Video showed Officer David Afanador performing the banned chokehold last month in Rockaway Beach as police were trying to arrest Bellevue, who they say was threatening them.

Afanador has since turned himself in to the Queens District Attorney's Office in Kew Gardens. The 39-year-old is charged with strangulation and attempted strangulation.

Bodycam video shows officers engaging with a group of men on the boardwalk for more than 10 minutes, with the group taunting and cursing the officers, all while recording.

WATCH: Police bodycam footage of the arrest:

After his arrest, Bellevue could be heard saying he's bipolar.

Officer Afanador was immediately suspended without pay, but the new Eric Garner Anti-Chokehold Act calls for anyone who does the maneuver to be charged.

During a brief arraignment, the defense entered a not guilty plea on Afanador's behalf. He faces seven years in prison if convicted.

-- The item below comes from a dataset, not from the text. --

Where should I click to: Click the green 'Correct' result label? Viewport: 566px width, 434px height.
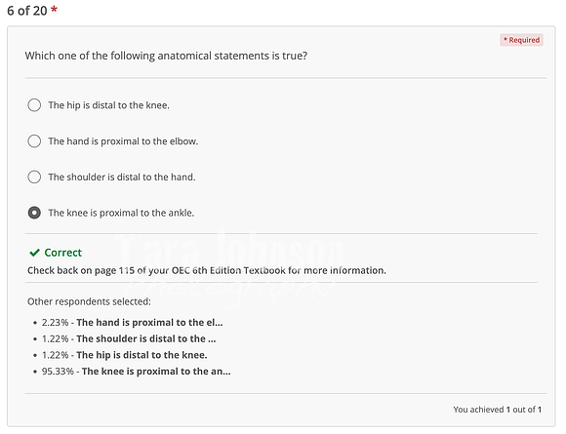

Afanador was released on his own recognizance and ordered to surrender his passport and stay away from Bellevue.

"The ink from the pen Gov. Cuomo used to sign this legislation was barely dry before this officer allegedly employed the very tactic the new law was designed to prohibit," Queens District Attorney Melinda Katz said. "Police officers are entrusted to serve and protect, and the conduct alleged here cannot be tolerated. This police officer is now a defendant and is accused of using a chokehold, a maneuver we know has been lethal."

Mike Marza reports the NYPD officer who allegedly used an illegal chokehold during an arrest in Queens surrendered to face charges Thursday.

Defense attorney Stephen Worth said Afanador would fight the charges "vigorously."

"Even under the most difficult of circumstances, this maneuver, this kind of action, is exactly the kind of police conduct that the NYPD has banned and our State Legislature criminalized," Katz said.

Afanadaor has had eight complaints against him in the past. In 2016, he was acquitted of a felony assault charge during a different arrest.

Katz declined to prosecute Bellevue in connection to the incident that led to the chokehold.